▸ **DOCUMENT EXCERPT**:
[Start]

On 26/02/13 19:09, Dominique Brezinski wrote:
This is an interesting subject. What are the steps done and how is the work
partitioned when loading data? I ask because if everything goes well, I
will be loading tens of billions of triples a day into a Redshift-backed
SDB store. Using SQL to load into Redshift is inefficient, so I plan to
prep the data for insertion into the temp tables into flat files that are
written into S3, then use the COPY command for distributed load. From there
the standard INSERT INTO .... SELECT pattern can be used for the Nodes and
Triples/Quads tables. I want to leverage all the existing code to process
the triples, then instead of directly inserting, write batches to S3. S3
really likes 32-64MB chunks.
I will read the code, but if anybody has thoughts on the pattern, or some
hard-won tips, it would be much appreciated.
Dom
Hi Dom,
There are certainly things you can do to bulk load more efficiently than
naive insertion.
Thoughts, nothing deep:
It might be worth using the naive layout of triple table with strings
for subject/predicate/object.

[End]

▸ **RECORD EXTRACTS**:
[Start]

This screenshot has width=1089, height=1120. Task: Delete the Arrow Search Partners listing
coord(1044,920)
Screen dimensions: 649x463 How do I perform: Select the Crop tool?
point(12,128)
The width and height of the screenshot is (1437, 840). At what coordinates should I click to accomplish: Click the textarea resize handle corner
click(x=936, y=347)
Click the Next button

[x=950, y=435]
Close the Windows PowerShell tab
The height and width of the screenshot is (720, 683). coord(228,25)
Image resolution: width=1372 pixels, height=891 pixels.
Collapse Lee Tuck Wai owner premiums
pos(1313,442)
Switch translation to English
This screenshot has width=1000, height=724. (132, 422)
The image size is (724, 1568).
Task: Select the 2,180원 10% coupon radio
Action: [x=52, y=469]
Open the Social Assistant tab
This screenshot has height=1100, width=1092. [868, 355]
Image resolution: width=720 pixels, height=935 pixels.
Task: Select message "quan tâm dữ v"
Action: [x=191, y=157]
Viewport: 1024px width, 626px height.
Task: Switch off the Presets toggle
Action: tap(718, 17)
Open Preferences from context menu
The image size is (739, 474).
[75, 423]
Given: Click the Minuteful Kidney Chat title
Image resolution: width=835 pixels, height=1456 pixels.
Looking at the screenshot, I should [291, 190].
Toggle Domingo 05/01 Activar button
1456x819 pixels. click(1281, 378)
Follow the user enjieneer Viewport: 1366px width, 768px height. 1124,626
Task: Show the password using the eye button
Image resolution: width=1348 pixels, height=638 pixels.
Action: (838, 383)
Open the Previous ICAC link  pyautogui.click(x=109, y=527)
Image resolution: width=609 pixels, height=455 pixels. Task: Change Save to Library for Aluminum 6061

[End]

▸ **WHAT IS ASKED**:
**1.** Condense the paragraph of the Redshift loading thread that begins "This is an interesting subject" into a short list that keeps its main facts.
**2.** Carry the Redshift loading thread forward from its final sentence, continuing the reply to Dom.

▸ **ANSWERS TO THE TASKS**:
**1.**
- Asks what steps loading data involves and how the work is partitioned.
- Expects to load tens of billions of triples a day into a Redshift-backed SDB store.
- Loading into Redshift through SQL is inefficient, so the plan is to prepare the data for the temp tables as flat files written to S3, then load them with the distributed COPY command.
- From there, the standard INSERT INTO .... SELECT pattern can fill the Nodes and Triples/Quads tables.
- Wants to reuse the existing code that processes triples, but write batches to S3 instead of inserting directly.
- S3 works best with 32-64MB chunks.

**2.**
If you use "layout 2" style, hash is better because it does not require
global coordination to allocate node ids. If you want to use index
numbers, some kind of block allocation scheme will work (allocate blocks
of ids to a processor and it can allocate within that block quickly).
The default hash is only 64 bits, which is good up to aroud a billion
items IIRC before the probability of a clash starts rising. You'll
possibly have to add some bits here.
The prepare-and-load scheme you outline is going to be far better to do
large scale loads if SQL is load - SDB over SQL is going to be worse.
Do let me know how you get on - sounds interesting.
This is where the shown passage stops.